“Sisters of the Undertow”
Author: Johnnie Bernhard
Publisher: Texas Review Press
Pages: 200
Price: $21.95 (Paper)
Bernhard’s third novel is the story of two sisters and may be enjoyed by women who have a sister, but these sisters are far from average. The problems of sibling rivalry and family dynamics presented here are far from common.
Kimberly Ann Hodges, our first-person narrator, tells us about her parents, David and Sandy, a happy couple living a relatively carefree life in Pasadena, Texas in the 1960s.
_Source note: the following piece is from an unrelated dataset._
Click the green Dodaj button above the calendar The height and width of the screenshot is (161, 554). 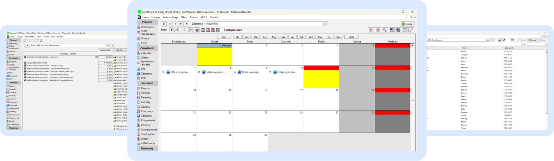406,24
“Sisters” explores overtly the question of luck—good and bad. Sandy’s luck turns bad with a series of miscarriages. Then, to Sandy’s great relief, Kim is born healthy. Sixteen months later, however, Kathy Renee is born and life for mother, father and little Kim is never the same again.
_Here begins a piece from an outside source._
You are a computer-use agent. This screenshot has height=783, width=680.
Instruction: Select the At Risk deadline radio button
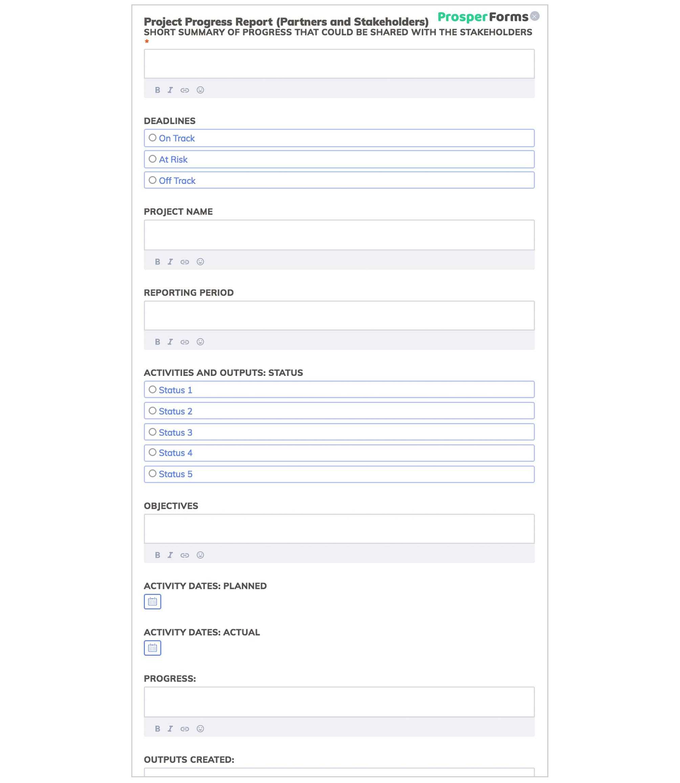point(153,159)
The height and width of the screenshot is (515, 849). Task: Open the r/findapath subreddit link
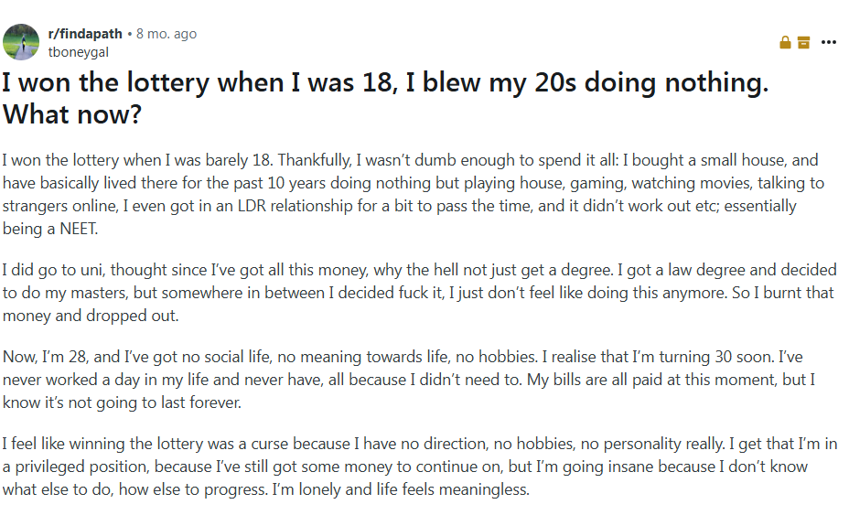click(x=85, y=34)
Kathy is born at 29 weeks, weighing 3 pounds, with an IQ, we are told, of 85, which is at the low end of what is considered normal.
Kathy Renee’s problems—she is small, partly deaf, wears hearing aids at age 10, has terrible eyesight and wears corrective shoes—consume Sandy, who devotes herself to Kathy’s development. She becomes obsessed. There are endless hours of flashcards, multiplication tables, phonetics, reading and speech lessons.
Kathy’s problems leave no room for Kim, a pretty and bright child, who is TOLD she is the lucky one, but is ignored and even sent to live with her eccentric grandmother, who feeds her only mac and cheese and boiled hot dogs.,
At South Padre Island on vacation, Kim is caught in a rip tide and, although saved immediately by her dad, is terrified. Paradoxically, that dramatic incident in which she has her father’s full attention marks Kim’s last happiness.
Kim withdraws into the world of books which, she tells us, she grew to prefer to people.
She is in the top reading group at school, the Blue Birds. And, starting with the Nancy Drew mysteries, we are told what she reads from early childhood to the end of her 40s.
Kim moves through “The Prince of Tides,” “Fried Green Tomatoes,” “Love in the Time of Cholera,” “A Passage to India,” and works by Isabel Allende and Anne Patchett, among many others.
Alienated from the world of people, Kim becomes a librarian and a good one.
But, for the longest time, she does not become a likeable person. Kim is, for most of her life, incapable of giving or receiving love. She is angry, then cruel, to Kathy, then feels guilty for being mean and feeling anger, a truly vicious cycle. She describes herself as crazy, with contempt for the human race.
Sadly, she has been unlucky in many other respects as well. On a high school date she is sexually assaulted, then at Texas Tech she is assaulted and beaten, and a boy she does care for drowns. All three of these young men are football players, a species she professes to despise.
Kathy, the recipient of so much parental attention, becomes a high school graduate then a Certified Nursing Assistant in a nursing home. Though limited in many ways, she is a happy, positive, loving person, albeit religiously obsessed. Kathy hands out prayer cards everywhere she goes and travels with a kind of portable altar. She returns her sister’s cruelty with kindness and forgiveness, which is of course infuriating to Kim.
The subject matter of “Sisters of the Undertow” will speak to some readers but the novel is not gracefully written and needed further editing. The not-quite-right word is often used. “Imaging” is not imagining. A dog is “restrained” not “refrained.” One does not take a “thoughtful long drawl” from a straw.
These small uglinesses may seem minor but, because they are so numerous, I find they are irritating and distract one from the story of sibling misery and neurosis which is being honestly and painfully told here.